***** Excerpt *****

Review of VCAT Decisions for the Extractive Industry

By on December 7, 2017

DR ELIZABETH GIBSON, General Manager of CMPA provides a review of the CMPA VCAT Project.


The purpose of this study is to review VCAT decisions on the extractive industry applications for planning permits under the Planning and Environment Act 1987 (PE Act) to use and develop
land for extractive industry and for statutorily endorsed work plans under the Mineral Resources (Sustainable Development) Act 1990. (MRSDA).

The Construction Material Processors Association (CMPA) is concerned that there have been a number of adverse decisions in VCAT including decisions in the favour of the quarry operator
that may have onerous conditions that could make the project commercially unviable.

The CMPA is also concerned that these adverse decisions are creating investment uncertainty for existing operators as well as for Greenfield quarries that will compromise the ability of the
extractive industry to supply construction materials for critical major projects and future economic growth in Victoria.

Key Findings

Of the 24 VCAT orders, 11 or 46 percent resulted in adverse  outcomes or the quarry operator not proceeding due to the onerous conditions.

***** Entries supplied *****

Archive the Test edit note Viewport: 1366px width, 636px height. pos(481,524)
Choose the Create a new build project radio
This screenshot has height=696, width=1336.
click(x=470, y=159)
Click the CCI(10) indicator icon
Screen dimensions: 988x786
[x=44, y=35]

*****

§ Written exercise 1
Reproduce everything in the review of VCAT decisions from "Review of VCAT" down to "project commercially unviable.".
§ Written exercise 2
In the review of VCAT decisions, how many of the 24 VCAT orders resulted in adverse outcomes or the quarry operator not proceeding?

§ Expected output 1
Review of VCAT Decisions for the Extractive Industry

By on December 7, 2017

DR ELIZABETH GIBSON, General Manager of CMPA provides a review of the CMPA VCAT Project.


The purpose of this study is to review VCAT decisions on the extractive industry applications for planning permits under the Planning and Environment Act 1987 (PE Act) to use and develop
land for extractive industry and for statutorily endorsed work plans under the Mineral Resources (Sustainable Development) Act 1990. (MRSDA).

The Construction Material Processors Association (CMPA) is concerned that there have been a number of adverse decisions in VCAT including decisions in the favour of the quarry operator
that may have onerous conditions that could make the project commercially unviable.

§ Expected output 2
11 of the 24 orders, or 46 percent.